/oshun

Declarative data validation for variables and subroutines

Primary LanguagePerlOtherNOASSERTION

Not So Quick Start

Here's the full spec. It's very long and much of the current discussion is in Discussions.

Primary change from spec might be to use established my TYPE VARLIST syntax from perldoc -f my instead of attributes.

This is Oshun

Oshun is a Nigerian Yoruba river deity. She is a protector, a savior.

She will protect your data.

In software terms:

sub fibonacci :returns(UINT) ($nth :of(PositiveInt)) {
    ...
}

Note: do not worry about that syntax. It's not real. It's just a placeholder for whatever will be agreed upon. We'll get to that later.

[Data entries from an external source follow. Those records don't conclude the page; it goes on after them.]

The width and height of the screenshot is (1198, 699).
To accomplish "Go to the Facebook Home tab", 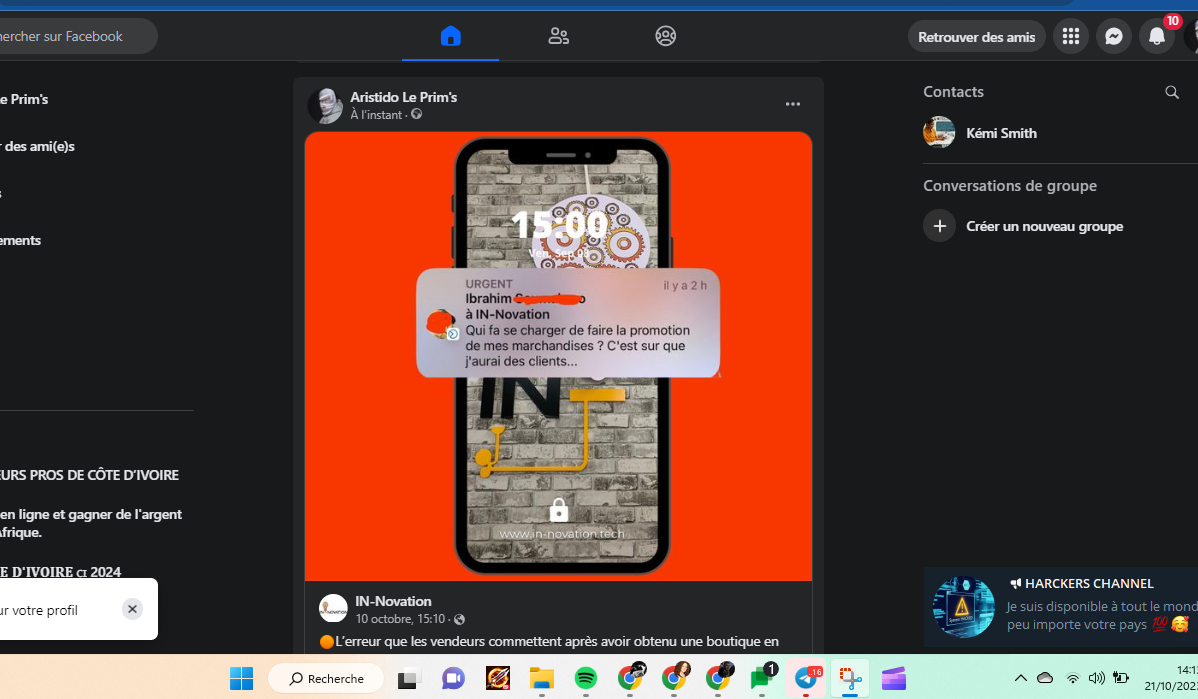I will point(450,37).
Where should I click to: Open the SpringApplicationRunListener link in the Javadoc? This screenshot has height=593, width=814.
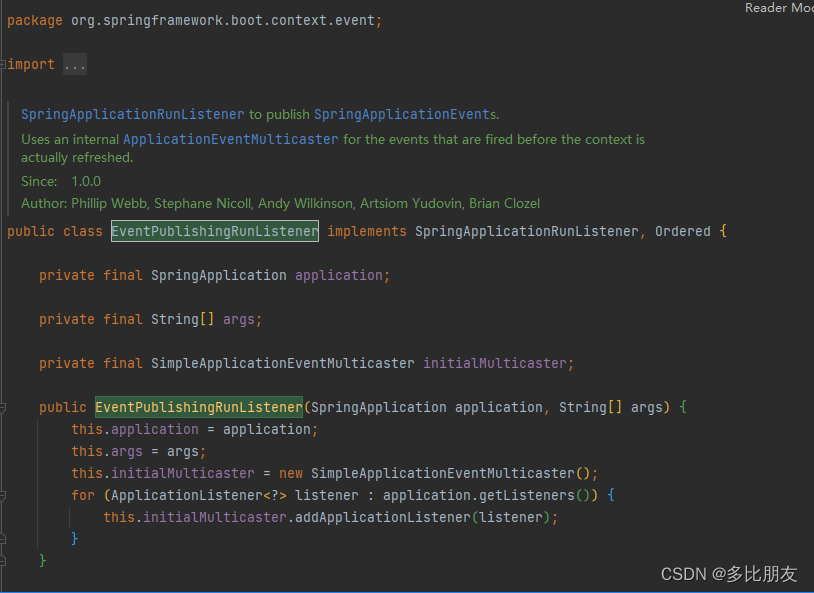click(x=131, y=114)
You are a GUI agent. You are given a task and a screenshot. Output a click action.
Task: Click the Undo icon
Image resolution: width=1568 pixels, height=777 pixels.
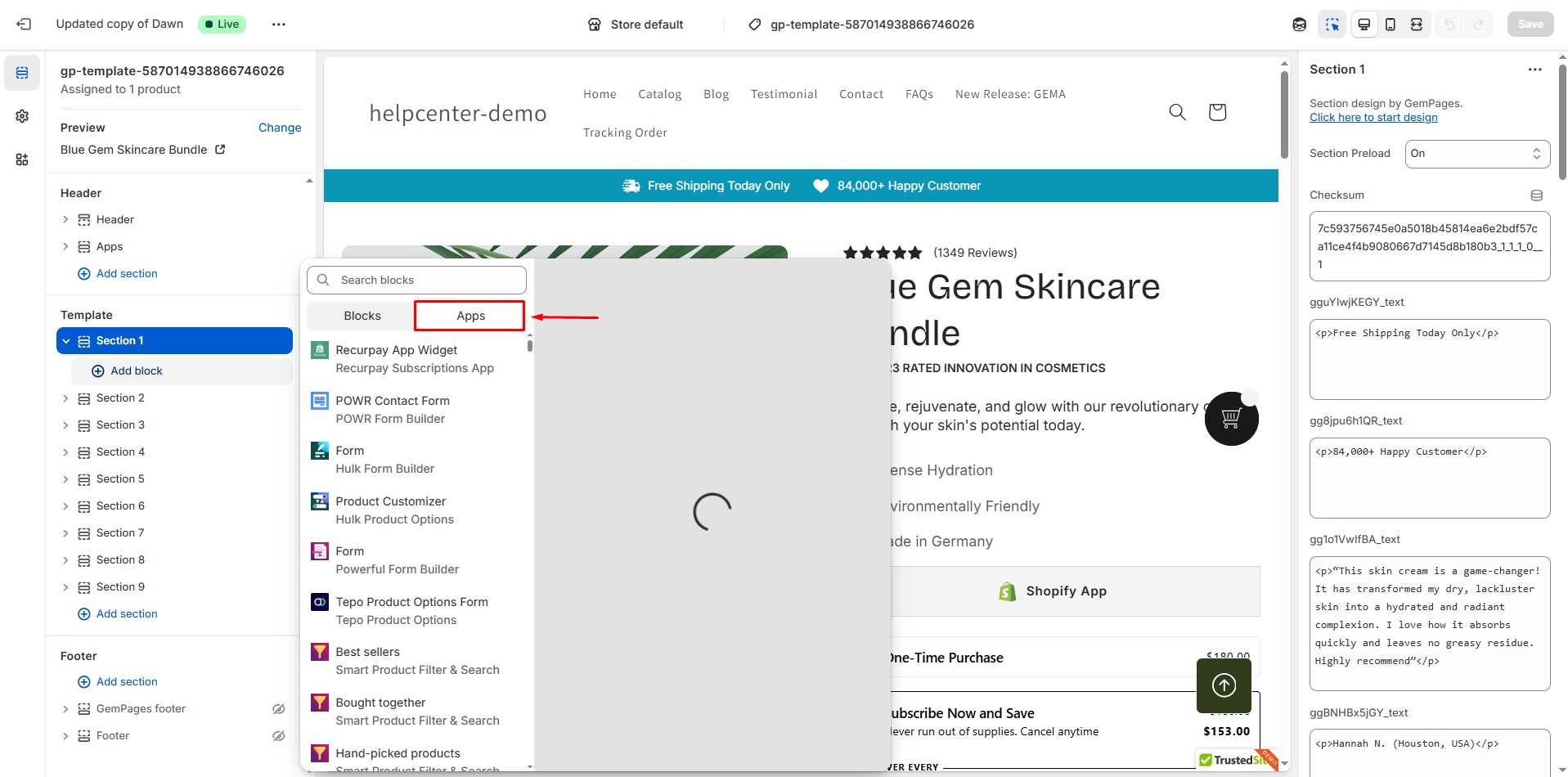click(x=1449, y=24)
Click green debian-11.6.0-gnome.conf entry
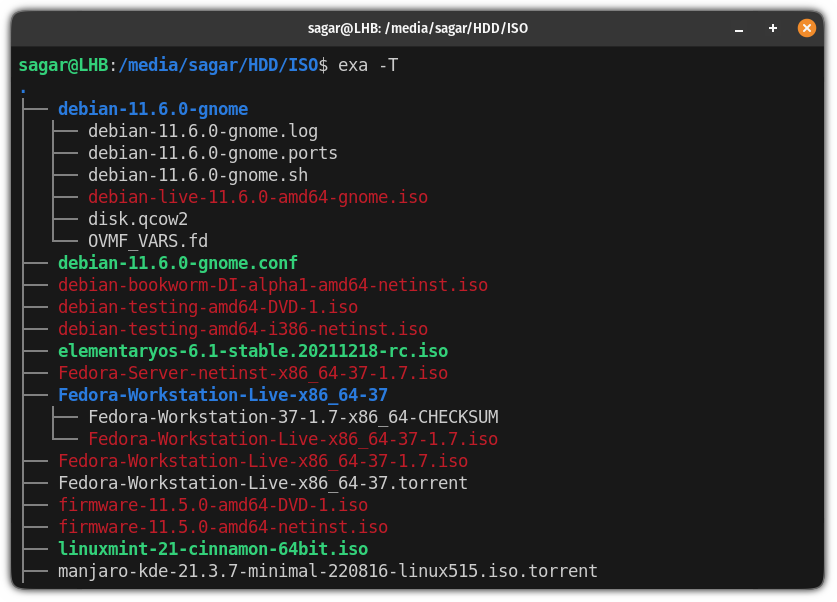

Oshun is not a module to be installed (though there is code and almost 200K tests). Instead, it's intended to be a specification like Corinna, with the goal of seeing if we can get it into the Perl core.

History

In December of 2022, I again wrote about a type system for Perl. I've done this before and the discussion is usually positive, though given that we're a community, there are those who disagree with the need to have them.

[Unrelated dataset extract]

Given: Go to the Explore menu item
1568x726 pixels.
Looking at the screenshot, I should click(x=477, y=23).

Shortly thereafter, Damian Conway and I started talking and he shared a private gist with me. It was an incredibly detailed plan for runtime data checks. (The term "type" is avoided because of the baggage it carries). A few others were quietly invited to the conversation.

We spent a few months discussing this and he wrote a prototype, which is the code in this repository. The protoype is ALPHA code and absolutely should not be used in production. Instead, it's a proof of concept to explore the problem space. It's also a way to get feedback from the community, which is why this repository is here.

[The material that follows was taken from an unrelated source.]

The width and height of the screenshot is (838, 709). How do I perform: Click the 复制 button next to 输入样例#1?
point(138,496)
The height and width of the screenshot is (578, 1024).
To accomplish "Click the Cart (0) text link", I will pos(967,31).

After a few months of discussion, Damian rewrote that gist. It covers the full spec, but it's long and daunting. I'll just touch on key points here.

Note: Damian regrets that, for personal reasons, he is not able to continue working on Oshun at this time. He might answer questions, but he does not have much free time available right now.

Why "data checks"?

We're not using the word "type" because:

  1. Computer scientists have reasonable differences about what they want from a type system
  2. Computer programmers have screaming matches

We'd like to avoid screaming matches.

What I want out a "type system" is probably not feasible in Perl and certainly won't match everyone's expectations. So we've taken a look at what Perl developers currently do. Type::Tiny and Moose (and Moo) are heavy inspirations for this work. We also looked at Dios, Zydeco, Raku, and other languages for inspiration, but mostly this matches what Perl is doing today, keeping in mind that popular systems are working within the limitation of Perl. Just as Corinna is better because Sawyer X told me to design something great and not worry about Perl's current limitations, so are data checks designed to give us what we want without worrying about Perl's limitations.

What we need to design

There are two aspects of data checks: syntax and semantics. Obviously these are tightly coupled, but we can discuss them separately. If we can get basic agreement on the syntax and core semantics (there will always be edge cases), then we can move forward on writing up the full specification.

Syntax

The syntax is probably the hard part. The initial design was made on the possibly unfounded assumption that P5P would reject any syntax which might impact existing code. This is why we have the :returns and :of keywords. perldoc -f my has the following:

    my VARLIST
    my TYPE VARLIST
    my VARLIST : ATTRS
    my TYPE VARLIST : ATTRS

We very much want that TYPE syntax. Fortunately, because data checks are lexically scoped and not global, it turns out that we probably can have the type TYPE syntax, but we need to be careful.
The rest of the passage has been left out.